Please explain why tk59 posts about the Fowler knives in the knife forum thread below, even though tk59 says "I don't like to." Use one to three sentences.

* _TEXT BLOCK_
* begin *
As a reward, I let it thinly slice duck proschiutto (thanks, Travis -- great stuff!), which added some nice blue streaks to the patina.


----------



## tk59 (Apr 17, 2012)

My Fowler sits in my block unused. I have seen and used a number of them, all different. Performance was wildly inconsistent ranging from excellent to less than mediocre. Most were oddly profiled and fit and finish was often a problem beyond what I would characterize as "rustic." Edge taking and holding is very good and build quality is also very good. A number of people have come through my kitchen and taken a turn with them and comments are consistent. Perhaps he's worked out his issues, at this point. I have not seen anything he's made within the past few months. Personally, I like Stephan but I ran out of patience with respect to knives. I haven't posted anything like this because I don't like to but I think it is only fair to post the good and the bad.


----------



## 99Limited (Apr 18, 2012)

tk59 said:


> ... I think it is only fair to post the good and the bad.



Absolutely. I think you should get with Stephan and work something out about your knife. Maybe exchange it for a new version. One thing is for sure, if you don't ask you won't know.


----------



## WildBoar (Apr 18, 2012)
* end *
* _GIVEN RECORDS_
* begin *
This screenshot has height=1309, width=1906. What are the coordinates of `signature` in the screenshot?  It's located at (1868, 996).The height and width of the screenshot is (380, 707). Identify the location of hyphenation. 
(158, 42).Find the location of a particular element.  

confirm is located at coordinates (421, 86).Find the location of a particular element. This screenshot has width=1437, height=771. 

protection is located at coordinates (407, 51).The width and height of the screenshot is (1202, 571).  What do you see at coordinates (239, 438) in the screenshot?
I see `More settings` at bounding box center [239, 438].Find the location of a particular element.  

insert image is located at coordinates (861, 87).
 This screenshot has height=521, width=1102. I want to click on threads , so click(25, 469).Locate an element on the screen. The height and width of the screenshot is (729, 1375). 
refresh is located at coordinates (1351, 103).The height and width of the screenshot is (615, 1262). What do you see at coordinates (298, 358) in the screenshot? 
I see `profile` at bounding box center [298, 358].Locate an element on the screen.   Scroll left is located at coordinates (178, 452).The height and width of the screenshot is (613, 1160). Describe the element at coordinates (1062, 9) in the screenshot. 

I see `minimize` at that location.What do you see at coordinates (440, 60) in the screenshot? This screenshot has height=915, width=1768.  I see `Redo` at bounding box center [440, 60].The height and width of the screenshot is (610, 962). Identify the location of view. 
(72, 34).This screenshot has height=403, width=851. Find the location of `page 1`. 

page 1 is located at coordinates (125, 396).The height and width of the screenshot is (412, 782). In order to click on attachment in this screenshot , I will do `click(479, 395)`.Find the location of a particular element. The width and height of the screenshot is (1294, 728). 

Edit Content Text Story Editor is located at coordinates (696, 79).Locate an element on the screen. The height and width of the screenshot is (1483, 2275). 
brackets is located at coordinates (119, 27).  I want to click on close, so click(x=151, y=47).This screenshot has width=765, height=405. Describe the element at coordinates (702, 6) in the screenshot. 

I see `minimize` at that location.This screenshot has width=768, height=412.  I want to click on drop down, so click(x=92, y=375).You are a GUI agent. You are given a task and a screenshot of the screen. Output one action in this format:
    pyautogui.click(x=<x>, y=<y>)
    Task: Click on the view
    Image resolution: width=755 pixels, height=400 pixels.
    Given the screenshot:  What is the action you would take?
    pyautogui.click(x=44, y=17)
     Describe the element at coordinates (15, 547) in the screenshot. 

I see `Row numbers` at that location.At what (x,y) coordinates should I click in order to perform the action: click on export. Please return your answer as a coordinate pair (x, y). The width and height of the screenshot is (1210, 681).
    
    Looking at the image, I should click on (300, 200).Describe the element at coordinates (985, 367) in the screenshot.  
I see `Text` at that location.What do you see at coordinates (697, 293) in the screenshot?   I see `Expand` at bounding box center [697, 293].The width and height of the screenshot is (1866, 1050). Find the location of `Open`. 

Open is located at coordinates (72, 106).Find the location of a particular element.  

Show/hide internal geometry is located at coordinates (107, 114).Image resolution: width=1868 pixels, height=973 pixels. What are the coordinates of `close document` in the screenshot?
* end *
* _SOLUTION_
tk59 thinks it is only fair to post the bad along with the good. So tk59 shares the disappointing experience with the Fowler knives despite preferring not to post that kind of thing.